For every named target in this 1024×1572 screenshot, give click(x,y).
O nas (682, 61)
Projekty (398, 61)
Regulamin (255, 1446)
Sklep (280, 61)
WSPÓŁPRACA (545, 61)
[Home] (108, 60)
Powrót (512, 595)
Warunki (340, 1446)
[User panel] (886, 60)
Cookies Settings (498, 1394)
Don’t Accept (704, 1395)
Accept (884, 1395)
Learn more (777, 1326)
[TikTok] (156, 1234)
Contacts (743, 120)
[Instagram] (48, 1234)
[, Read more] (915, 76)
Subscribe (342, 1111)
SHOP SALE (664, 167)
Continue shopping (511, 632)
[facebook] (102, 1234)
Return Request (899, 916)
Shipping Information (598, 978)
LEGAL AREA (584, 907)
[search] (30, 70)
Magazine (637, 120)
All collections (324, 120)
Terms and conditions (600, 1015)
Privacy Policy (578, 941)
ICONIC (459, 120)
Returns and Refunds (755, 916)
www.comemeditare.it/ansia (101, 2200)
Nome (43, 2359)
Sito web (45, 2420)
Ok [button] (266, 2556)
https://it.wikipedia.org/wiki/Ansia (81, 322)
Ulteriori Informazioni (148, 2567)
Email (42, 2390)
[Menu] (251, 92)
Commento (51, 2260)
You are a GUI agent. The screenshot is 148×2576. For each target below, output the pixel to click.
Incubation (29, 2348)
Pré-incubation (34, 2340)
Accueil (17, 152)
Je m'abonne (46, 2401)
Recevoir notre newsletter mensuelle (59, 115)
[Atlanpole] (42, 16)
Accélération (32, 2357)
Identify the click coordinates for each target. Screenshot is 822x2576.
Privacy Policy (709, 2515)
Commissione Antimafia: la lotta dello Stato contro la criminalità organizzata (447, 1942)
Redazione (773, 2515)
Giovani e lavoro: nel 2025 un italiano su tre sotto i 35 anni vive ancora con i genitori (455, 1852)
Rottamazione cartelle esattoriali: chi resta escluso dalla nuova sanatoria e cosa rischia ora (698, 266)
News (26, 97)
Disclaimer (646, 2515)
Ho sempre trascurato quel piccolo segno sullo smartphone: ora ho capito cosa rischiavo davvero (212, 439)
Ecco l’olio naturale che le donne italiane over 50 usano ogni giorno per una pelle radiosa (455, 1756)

WORK TO COMPLETE: Reproduce the material exactly. Every line must match.

RESPONSE TO THIS EXERCISE:
For every named target in this 1024×1572 screenshot, give click(x,y).
O nas (682, 61)
Projekty (398, 61)
Regulamin (255, 1446)
Sklep (280, 61)
WSPÓŁPRACA (545, 61)
[Home] (108, 60)
Powrót (512, 595)
Warunki (340, 1446)
[User panel] (886, 60)
Cookies Settings (498, 1394)
Don’t Accept (704, 1395)
Accept (884, 1395)
Learn more (777, 1326)
[TikTok] (156, 1234)
Contacts (743, 120)
[Instagram] (48, 1234)
[, Read more] (915, 76)
Subscribe (342, 1111)
SHOP SALE (664, 167)
Continue shopping (511, 632)
[facebook] (102, 1234)
Return Request (899, 916)
Shipping Information (598, 978)
LEGAL AREA (584, 907)
[search] (30, 70)
Magazine (637, 120)
All collections (324, 120)
Terms and conditions (600, 1015)
Privacy Policy (578, 941)
ICONIC (459, 120)
Returns and Refunds (755, 916)
www.comemeditare.it/ansia (101, 2200)
Nome (43, 2359)
Sito web (45, 2420)
Ok [button] (266, 2556)
https://it.wikipedia.org/wiki/Ansia (81, 322)
Ulteriori Informazioni (148, 2567)
Email (42, 2390)
[Menu] (251, 92)
Commento (51, 2260)
You are a GUI agent. The screenshot is 148×2576. For each target below, output the pixel to click.
Incubation (29, 2348)
Pré-incubation (34, 2340)
Accueil (17, 152)
Je m'abonne (46, 2401)
Recevoir notre newsletter mensuelle (59, 115)
[Atlanpole] (42, 16)
Accélération (32, 2357)
Identify the click coordinates for each target. Screenshot is 822x2576.
Privacy Policy (709, 2515)
Commissione Antimafia: la lotta dello Stato contro la criminalità organizzata (447, 1942)
Redazione (773, 2515)
Giovani e lavoro: nel 2025 un italiano su tre sotto i 35 anni vive ancora con i genitori (455, 1852)
Rottamazione cartelle esattoriali: chi resta escluso dalla nuova sanatoria e cosa rischia ora (698, 266)
News (26, 97)
Disclaimer (646, 2515)
Ho sempre trascurato quel piccolo segno sullo smartphone: ora ho capito cosa rischiavo davvero (212, 439)
Ecco l’olio naturale che le donne italiane over 50 usano ogni giorno per una pelle radiosa (455, 1756)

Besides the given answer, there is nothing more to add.